## Job
Replace every "Instruction" with "Directive" throughout the records below, and write all the lines out again with nothing else changed.

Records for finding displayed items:
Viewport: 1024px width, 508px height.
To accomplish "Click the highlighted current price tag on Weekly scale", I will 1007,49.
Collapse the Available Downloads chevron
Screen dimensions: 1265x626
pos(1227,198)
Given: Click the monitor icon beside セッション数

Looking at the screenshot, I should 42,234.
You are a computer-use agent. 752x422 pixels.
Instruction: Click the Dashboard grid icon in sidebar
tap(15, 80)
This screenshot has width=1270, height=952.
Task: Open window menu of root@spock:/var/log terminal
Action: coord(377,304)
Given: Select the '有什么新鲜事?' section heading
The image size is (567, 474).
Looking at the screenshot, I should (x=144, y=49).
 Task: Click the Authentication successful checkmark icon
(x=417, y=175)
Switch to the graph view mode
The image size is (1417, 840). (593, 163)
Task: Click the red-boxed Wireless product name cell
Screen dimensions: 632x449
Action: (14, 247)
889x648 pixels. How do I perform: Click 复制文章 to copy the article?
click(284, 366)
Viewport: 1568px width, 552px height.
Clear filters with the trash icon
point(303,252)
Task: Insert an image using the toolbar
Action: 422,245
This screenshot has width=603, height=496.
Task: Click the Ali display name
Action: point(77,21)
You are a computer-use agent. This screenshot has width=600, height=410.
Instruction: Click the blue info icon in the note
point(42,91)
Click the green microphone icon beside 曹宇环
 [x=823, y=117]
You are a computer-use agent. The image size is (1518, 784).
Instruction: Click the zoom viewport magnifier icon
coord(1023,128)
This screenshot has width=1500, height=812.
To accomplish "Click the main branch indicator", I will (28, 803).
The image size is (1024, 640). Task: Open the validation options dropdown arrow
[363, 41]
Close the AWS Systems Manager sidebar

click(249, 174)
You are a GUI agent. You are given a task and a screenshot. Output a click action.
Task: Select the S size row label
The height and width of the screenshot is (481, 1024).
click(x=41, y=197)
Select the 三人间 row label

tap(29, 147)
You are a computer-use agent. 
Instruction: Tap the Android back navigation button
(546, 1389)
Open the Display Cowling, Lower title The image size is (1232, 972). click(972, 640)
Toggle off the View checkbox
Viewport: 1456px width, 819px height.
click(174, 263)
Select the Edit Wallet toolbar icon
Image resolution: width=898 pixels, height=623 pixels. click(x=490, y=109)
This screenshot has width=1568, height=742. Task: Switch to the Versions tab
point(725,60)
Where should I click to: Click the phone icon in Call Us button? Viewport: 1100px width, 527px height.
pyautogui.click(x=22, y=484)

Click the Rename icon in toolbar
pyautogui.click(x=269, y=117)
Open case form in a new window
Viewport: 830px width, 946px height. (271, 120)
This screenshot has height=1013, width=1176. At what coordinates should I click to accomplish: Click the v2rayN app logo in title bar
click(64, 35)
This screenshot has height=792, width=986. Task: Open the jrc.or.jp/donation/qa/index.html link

## Result for this task
Viewport: 1024px width, 508px height.
To accomplish "Click the highlighted current price tag on Weekly scale", I will 1007,49.
Collapse the Available Downloads chevron
Screen dimensions: 1265x626
pos(1227,198)
Given: Click the monitor icon beside セッション数

Looking at the screenshot, I should 42,234.
You are a computer-use agent. 752x422 pixels.
Directive: Click the Dashboard grid icon in sidebar
tap(15, 80)
This screenshot has width=1270, height=952.
Task: Open window menu of root@spock:/var/log terminal
Action: coord(377,304)
Given: Select the '有什么新鲜事?' section heading
The image size is (567, 474).
Looking at the screenshot, I should (x=144, y=49).
 Task: Click the Authentication successful checkmark icon
(x=417, y=175)
Switch to the graph view mode
The image size is (1417, 840). (593, 163)
Task: Click the red-boxed Wireless product name cell
Screen dimensions: 632x449
Action: (14, 247)
889x648 pixels. How do I perform: Click 复制文章 to copy the article?
click(284, 366)
Viewport: 1568px width, 552px height.
Clear filters with the trash icon
point(303,252)
Task: Insert an image using the toolbar
Action: 422,245
This screenshot has width=603, height=496.
Task: Click the Ali display name
Action: point(77,21)
You are a computer-use agent. This screenshot has width=600, height=410.
Directive: Click the blue info icon in the note
point(42,91)
Click the green microphone icon beside 曹宇环
 [x=823, y=117]
You are a computer-use agent. The image size is (1518, 784).
Directive: Click the zoom viewport magnifier icon
coord(1023,128)
This screenshot has width=1500, height=812.
To accomplish "Click the main branch indicator", I will (28, 803).
The image size is (1024, 640). Task: Open the validation options dropdown arrow
[363, 41]
Close the AWS Systems Manager sidebar

click(249, 174)
You are a GUI agent. You are given a task and a screenshot. Output a click action.
Task: Select the S size row label
The height and width of the screenshot is (481, 1024).
click(x=41, y=197)
Select the 三人间 row label

tap(29, 147)
You are a computer-use agent. 
Directive: Tap the Android back navigation button
(546, 1389)
Open the Display Cowling, Lower title The image size is (1232, 972). click(972, 640)
Toggle off the View checkbox
Viewport: 1456px width, 819px height.
click(174, 263)
Select the Edit Wallet toolbar icon
Image resolution: width=898 pixels, height=623 pixels. click(x=490, y=109)
This screenshot has width=1568, height=742. Task: Switch to the Versions tab
point(725,60)
Where should I click to: Click the phone icon in Call Us button? Viewport: 1100px width, 527px height.
pyautogui.click(x=22, y=484)

Click the Rename icon in toolbar
pyautogui.click(x=269, y=117)
Open case form in a new window
Viewport: 830px width, 946px height. (271, 120)
This screenshot has height=1013, width=1176. At what coordinates should I click to accomplish: Click the v2rayN app logo in title bar
click(64, 35)
This screenshot has height=792, width=986. Task: Open the jrc.or.jp/donation/qa/index.html link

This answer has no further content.